Usualmente, os bullies actuam durante os intervalos ou actividades livres, quase sempre em áreas não vigiadas, por não se atreverem a mostrar-se abertamente. Frequentemente, fazem-se representar pelos seus amigos íntimos e cúmplices, que executam o “trabalho sujo” por eles, pois apesar de serem crianças impulsivas e agressivas, são mais populares do que as vítimas, que revelam uma atitude oposta.
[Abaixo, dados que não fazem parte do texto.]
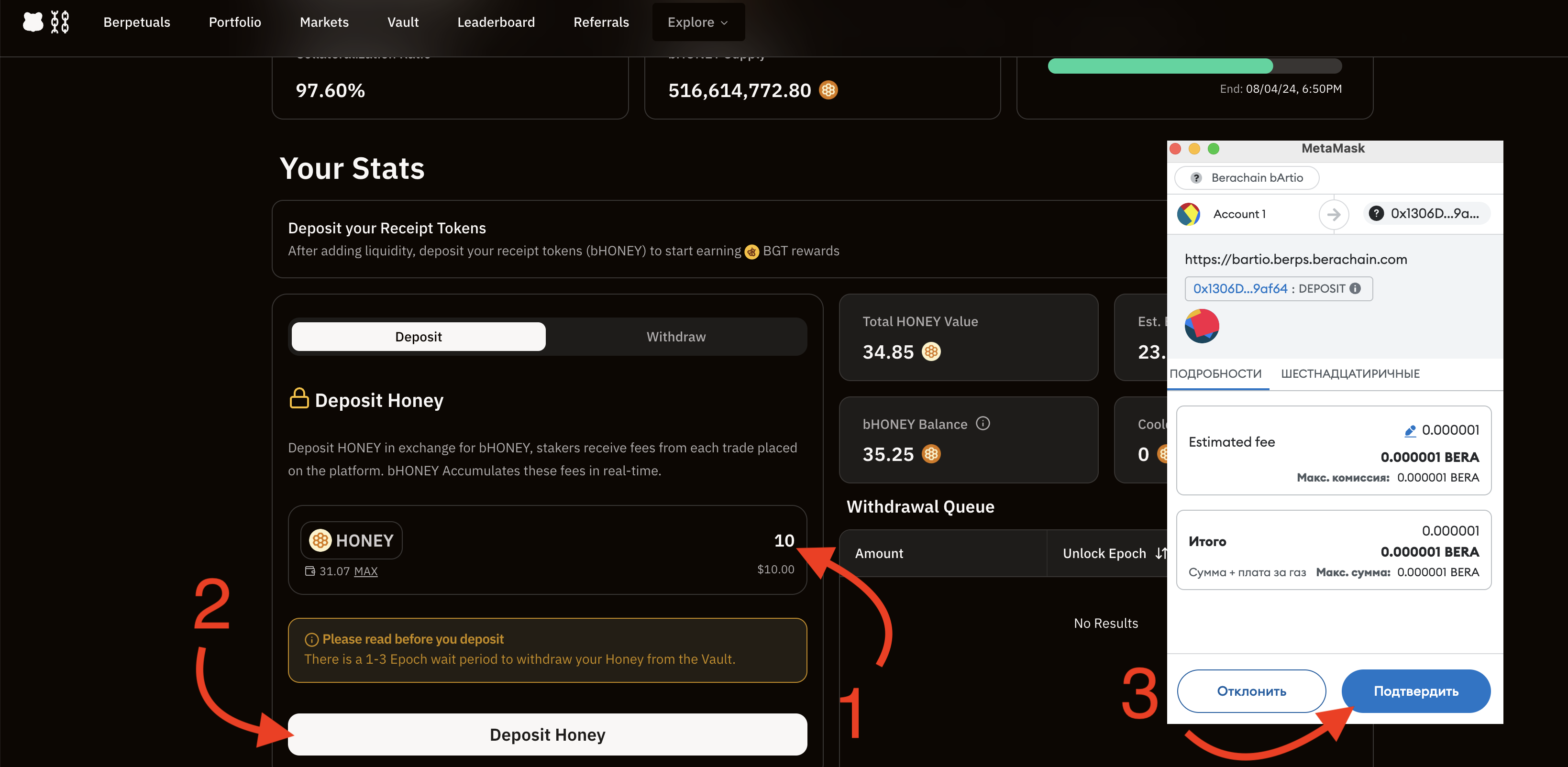Open the Leaderboard nav item
Screen dimensions: 1568x767
tap(496, 22)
O bully é rebelde, insolente, desafiador, mas, ao mesmo tempo, extremamente popular pelo medo que inspira nas suas vítimas.

Muitos alunos que têm conhecimento de situações de bullying optam por não as denunciar, não interferir e por adoptar uma atitude de espectadores passivos, ou então acabam mesmo por ser coniventes, reforçando a agressão, rindo ou balbuciando palavras de incentivo, acabando regularmente como co-autores das agressões, com o receio de se tornarem eles próprios vítimas de bullying: “ (…) Ao lado da vítima e do agressor, ficam os outros alunos. Nunca são testemunhas inocentes: ou fazem de conta, porque receiam passar a vítimas, ou disfarçam o medo com alianças pontuais com os mais fortes. (…)” (Sampaio, 2009) É esta atitude de passividade ou de conivência tanto por parte de alunos, como de qualquer outro elemento da comunidade escolar ou do âmbito familiar que é necessário alterar. “(…) Numa escola sensibilizada para o problema, em que o clima é adequado, a vítima pode receber apoio dos adultos e dos pares, em vez de ser ridicularizada. Nesta

escola, a larga maioria das crianças, observadores passivos de práticas agressivas, poderá ter uma atitude mais positiva e de alguma forma ajudar as crianças que estão a sofrer agressões em vez de tomarem uma atitude de indiferença de „não é nada comigo‟ ”. (Pereira, 1997; 3)

É importante que toda a comunidade escolar se consciencialize de que é responsável pelo bem-estar de todos alunos e pela denúncia de situações que possam causar dano e comprometer esse bem-estar. Todos podemos contribuir para que as vítimas superem os seus traumas, e os agressores tenham a percepção dos malefícios que estão a causar ao outro.